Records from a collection
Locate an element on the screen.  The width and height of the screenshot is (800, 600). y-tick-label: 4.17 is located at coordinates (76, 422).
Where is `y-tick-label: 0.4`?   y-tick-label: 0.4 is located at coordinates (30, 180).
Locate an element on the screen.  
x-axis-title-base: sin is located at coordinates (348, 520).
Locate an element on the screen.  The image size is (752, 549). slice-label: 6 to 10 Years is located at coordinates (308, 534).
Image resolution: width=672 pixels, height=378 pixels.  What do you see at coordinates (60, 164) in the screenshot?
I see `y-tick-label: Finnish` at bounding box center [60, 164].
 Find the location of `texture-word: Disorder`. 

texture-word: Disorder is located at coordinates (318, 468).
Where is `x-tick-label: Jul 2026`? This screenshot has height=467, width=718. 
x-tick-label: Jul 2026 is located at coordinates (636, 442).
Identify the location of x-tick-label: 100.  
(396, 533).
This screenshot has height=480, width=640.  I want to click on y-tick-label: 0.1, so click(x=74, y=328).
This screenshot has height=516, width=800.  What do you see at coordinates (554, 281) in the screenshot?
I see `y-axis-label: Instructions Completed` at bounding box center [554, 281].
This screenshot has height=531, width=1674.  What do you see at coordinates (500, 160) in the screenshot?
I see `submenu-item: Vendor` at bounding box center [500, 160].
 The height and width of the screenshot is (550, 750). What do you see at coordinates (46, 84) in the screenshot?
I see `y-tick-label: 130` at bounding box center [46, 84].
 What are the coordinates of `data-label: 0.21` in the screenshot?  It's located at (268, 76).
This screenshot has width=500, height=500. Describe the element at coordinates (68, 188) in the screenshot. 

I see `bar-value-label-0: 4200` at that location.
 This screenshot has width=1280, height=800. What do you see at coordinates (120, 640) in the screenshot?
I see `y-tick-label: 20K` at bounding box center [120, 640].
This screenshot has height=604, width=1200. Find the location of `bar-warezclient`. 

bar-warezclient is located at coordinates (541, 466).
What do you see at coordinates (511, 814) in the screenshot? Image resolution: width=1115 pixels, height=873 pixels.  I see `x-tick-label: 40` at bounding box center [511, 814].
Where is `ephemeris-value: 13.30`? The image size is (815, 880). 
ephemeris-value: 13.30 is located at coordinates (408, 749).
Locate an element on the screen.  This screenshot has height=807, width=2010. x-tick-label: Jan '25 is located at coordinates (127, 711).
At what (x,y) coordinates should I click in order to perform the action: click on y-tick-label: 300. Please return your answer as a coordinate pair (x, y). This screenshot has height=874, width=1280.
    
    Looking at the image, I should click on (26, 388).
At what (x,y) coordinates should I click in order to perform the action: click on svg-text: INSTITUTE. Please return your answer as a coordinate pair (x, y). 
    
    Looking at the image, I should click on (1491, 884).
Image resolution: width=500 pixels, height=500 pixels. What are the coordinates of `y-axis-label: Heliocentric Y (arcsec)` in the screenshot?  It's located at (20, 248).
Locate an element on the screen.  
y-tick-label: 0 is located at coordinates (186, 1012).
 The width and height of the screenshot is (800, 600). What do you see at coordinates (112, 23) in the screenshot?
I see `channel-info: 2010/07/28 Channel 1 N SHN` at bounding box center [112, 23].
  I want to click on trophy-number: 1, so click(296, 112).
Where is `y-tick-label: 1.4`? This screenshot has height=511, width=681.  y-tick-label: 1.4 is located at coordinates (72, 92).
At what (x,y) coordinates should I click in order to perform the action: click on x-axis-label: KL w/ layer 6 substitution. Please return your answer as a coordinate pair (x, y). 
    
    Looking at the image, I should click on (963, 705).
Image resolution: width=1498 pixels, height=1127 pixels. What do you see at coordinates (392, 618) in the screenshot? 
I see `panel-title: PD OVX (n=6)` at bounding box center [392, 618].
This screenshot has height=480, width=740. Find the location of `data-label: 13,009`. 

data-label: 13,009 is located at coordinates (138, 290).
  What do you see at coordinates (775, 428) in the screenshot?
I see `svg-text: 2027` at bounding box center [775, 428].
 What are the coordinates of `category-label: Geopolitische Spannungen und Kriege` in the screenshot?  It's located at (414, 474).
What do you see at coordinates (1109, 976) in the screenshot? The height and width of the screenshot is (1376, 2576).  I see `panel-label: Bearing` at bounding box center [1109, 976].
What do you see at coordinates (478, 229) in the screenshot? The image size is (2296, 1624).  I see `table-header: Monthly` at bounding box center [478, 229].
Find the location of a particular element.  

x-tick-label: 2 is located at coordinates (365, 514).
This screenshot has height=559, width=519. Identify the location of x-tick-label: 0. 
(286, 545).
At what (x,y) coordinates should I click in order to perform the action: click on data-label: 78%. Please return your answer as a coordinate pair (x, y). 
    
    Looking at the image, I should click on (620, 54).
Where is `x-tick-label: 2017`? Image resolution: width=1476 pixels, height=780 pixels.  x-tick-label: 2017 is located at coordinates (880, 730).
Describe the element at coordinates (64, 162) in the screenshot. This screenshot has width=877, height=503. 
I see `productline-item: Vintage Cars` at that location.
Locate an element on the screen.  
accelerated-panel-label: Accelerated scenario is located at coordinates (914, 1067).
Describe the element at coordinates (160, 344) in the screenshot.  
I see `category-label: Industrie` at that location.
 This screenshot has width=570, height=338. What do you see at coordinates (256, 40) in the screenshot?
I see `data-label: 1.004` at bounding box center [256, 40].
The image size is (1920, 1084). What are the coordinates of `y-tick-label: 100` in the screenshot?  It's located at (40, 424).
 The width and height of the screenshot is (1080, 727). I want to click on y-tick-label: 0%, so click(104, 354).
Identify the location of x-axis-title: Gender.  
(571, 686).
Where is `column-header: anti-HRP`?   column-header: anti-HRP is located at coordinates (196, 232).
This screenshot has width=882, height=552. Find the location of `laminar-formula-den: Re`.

Aim of the task →
Please copy out every line of the listing above that contains the string "data". Case counts.

Expected output →
 What are the coordinates of `data-label: 0.21` in the screenshot?  It's located at (268, 76).
This screenshot has height=480, width=740. Find the location of `data-label: 13,009`. 
data-label: 13,009 is located at coordinates (138, 290).
At what (x,y) coordinates should I click in order to perform the action: click on data-label: 78%. Please return your answer as a coordinate pair (x, y). 
I see `data-label: 1.004` at bounding box center [256, 40].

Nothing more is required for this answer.